Dieses Gefühl, die Realität und das Leben zwar zu sehen, aber nicht zu spüren, habe ich seit etwa einem Jahr.
Die Diagnose kam überraschend, obwohl überraschend natürlich relativ ist, denn wer rechnet mit Leukämie?
Ich las viele Bücher über Krebs und schaute doppelt so viele Filme, und viele fragten mich, warum. Wisst ihr, ein normaler Mensch besteht zu circa 80% aus Wasser. Das meiste davon ist Blut. Und mein Blut bestand aus Krebs, weshalb ich Größtenteils aus Krebs bestand. Das ist zwar nicht der Teil, der mich ausmacht, aber er gehört so zu mir wie meine einst welligen, dunklen Haare, meine Sommersprossen, meine lebendige Art oder meine langen Wimpern.
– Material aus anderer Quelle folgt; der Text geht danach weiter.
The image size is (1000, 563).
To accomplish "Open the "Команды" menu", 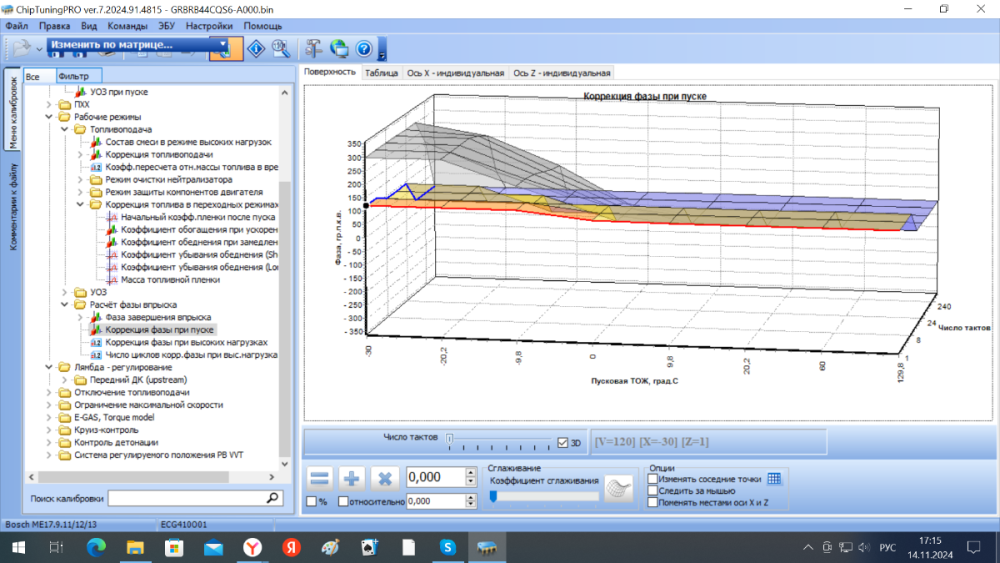I will tap(128, 26).
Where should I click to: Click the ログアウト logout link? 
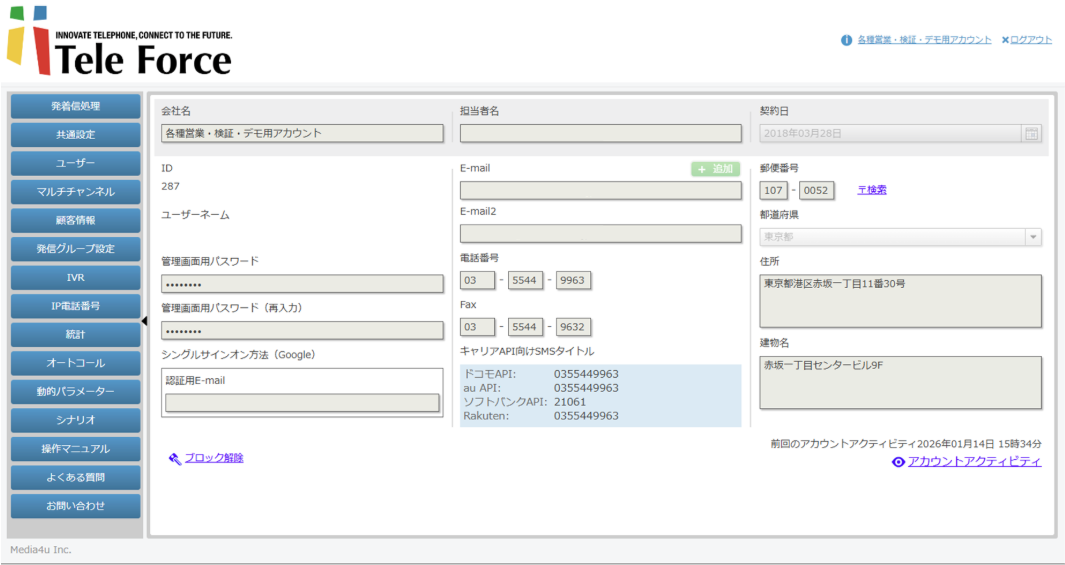pyautogui.click(x=1030, y=40)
Und da ich all dies beinahe auswendig kannte, wollte ich auch meinen Körper mit dem Krebs auswendig lernen. Genauer gesagt, meinen Feind.
Ich war damals vierzehn, mitten in einer Selbstfindungsphase, oder wie es Erwachsene nennen, und war mir sicher, eines Tages die Welt retten zu können. Doch Tag für Tag wurde mir ein Stück mehr bewusst, wie schwer es war, mich selbst zu retten.